Qui si conclude il racconto de “Le mille e una scoria”, ma la vicenda del Deposito nazionale andrà avanti chissà per quanto tempo ancora e chissà con quali esiti. Credo però che, a questo punto, non ci si possa sottrarre dall’affrontare alcuni aspetti che travalicano i confini della mera “gestione del presente”, ovvero la ricerca di questa o quella soluzione tecnica e l’applicazione di questa o quella norma, sollecitandoci a riflettere sull’atteggiamento dei vari soggetti in campo e sulle implicazioni future delle decisioni che verranno prese in questa fase. Andiamo con ordine.

L’atteggiamento del potere

Quando il 5 gennaio la Sogin ha reso pubblica la CNAPI dando avvio alla fase di consultazione pubblica sulla localizzazione e costruzione del Deposito nazionale, tutte le problematiche descritte nelle precedenti puntate sono inaspettatamente riemerse dall’oblio in cui erano state relegate. La carta dei siti infatti era stata definita già nel 2015 sotto il Governo Letta, ma per evidenti motivi di “opportunità politica” non fu resa pubblica per cinque anni di fila da nessuno dei governi successivi: Renzi; Gentiloni e Conte I. Suonano quindi un po’ stravaganti le dichiarazioni rilasciate (il manifesto 14/01/2021) dall’ex sottosegretario all’Ambiente con delega alle politiche nucleari, Roberto Morassut, all’indomani della pubblicazione della CNAPI: «La decisione era non rinviabile, pena una infrazione europea» e a proposito della fase di consultazione «Per la prima volta in Italia la localizzazione di una grande opera avviene mediante una procedura basata sulla partecipazione».

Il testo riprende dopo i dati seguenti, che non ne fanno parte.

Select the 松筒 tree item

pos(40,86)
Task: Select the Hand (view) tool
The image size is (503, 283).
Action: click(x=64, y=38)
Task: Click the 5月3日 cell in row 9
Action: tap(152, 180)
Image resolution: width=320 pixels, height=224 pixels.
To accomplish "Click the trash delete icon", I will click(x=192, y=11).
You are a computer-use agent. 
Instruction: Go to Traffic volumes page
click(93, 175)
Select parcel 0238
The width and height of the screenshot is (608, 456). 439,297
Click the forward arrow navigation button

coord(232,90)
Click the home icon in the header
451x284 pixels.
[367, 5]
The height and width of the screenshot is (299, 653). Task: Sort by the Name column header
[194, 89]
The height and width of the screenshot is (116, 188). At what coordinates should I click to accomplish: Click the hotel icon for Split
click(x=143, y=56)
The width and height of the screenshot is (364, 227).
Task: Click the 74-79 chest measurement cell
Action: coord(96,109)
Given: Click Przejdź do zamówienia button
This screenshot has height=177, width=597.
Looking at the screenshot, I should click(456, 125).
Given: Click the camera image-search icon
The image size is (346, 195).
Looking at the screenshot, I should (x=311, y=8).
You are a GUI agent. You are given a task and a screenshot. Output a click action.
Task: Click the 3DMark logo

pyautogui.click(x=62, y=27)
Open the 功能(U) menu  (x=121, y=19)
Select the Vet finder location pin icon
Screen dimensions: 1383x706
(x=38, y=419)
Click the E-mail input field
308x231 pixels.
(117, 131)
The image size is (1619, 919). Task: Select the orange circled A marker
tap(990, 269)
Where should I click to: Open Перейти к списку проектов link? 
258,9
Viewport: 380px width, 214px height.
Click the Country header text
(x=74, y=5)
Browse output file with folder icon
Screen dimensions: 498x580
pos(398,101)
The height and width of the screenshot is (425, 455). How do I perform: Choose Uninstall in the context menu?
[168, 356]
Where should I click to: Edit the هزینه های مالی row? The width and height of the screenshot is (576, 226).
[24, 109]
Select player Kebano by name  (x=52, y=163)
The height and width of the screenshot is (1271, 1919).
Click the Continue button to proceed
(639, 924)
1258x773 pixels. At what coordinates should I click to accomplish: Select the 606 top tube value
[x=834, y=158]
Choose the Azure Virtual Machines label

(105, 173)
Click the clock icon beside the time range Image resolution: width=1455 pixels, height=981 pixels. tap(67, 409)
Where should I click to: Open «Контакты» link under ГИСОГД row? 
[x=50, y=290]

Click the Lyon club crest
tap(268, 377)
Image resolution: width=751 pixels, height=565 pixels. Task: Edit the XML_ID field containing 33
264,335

Intanto non è prevista nessuna procedura di infrazione che riguardi la mancata pubblicazione della CNAPI non rientrando questa fra i vincoli imposti dalla direttiva UE 70/2011 che invece riguarda la predisposizione di un «Piano nazionale per i rifiuti radioattivi», questo sì oggetto di infrazione per l’Italia che non lo aveva presentato nei termini previsti. Ma di quale partecipazione si può onestamente parlare, quando si chiede ai cittadini di consultare e commentare in soli 60 giorni una mole impressionante di documenti specialistici che sono stati studiati ed elaborati da decine di tecnici qualificati nel corso di due decenni? Senza dimenticare la Convenzione di Aarhus, la direttiva 2003/4/CE sull’informazione ambientale, le raccomandazioni della IAEA in materia di informazione, basterebbe richiamare alcuni dei princìpi contenuti nelle “Linee guida sulla consultazione pubblica in Italia” – emanate nel 2017 dalla Presidenza del consiglio dei ministri e dal ministro per la Semplificazione e la pubblica amministrazione – per rendersi conto che quella in corso è una consultazione-farsa.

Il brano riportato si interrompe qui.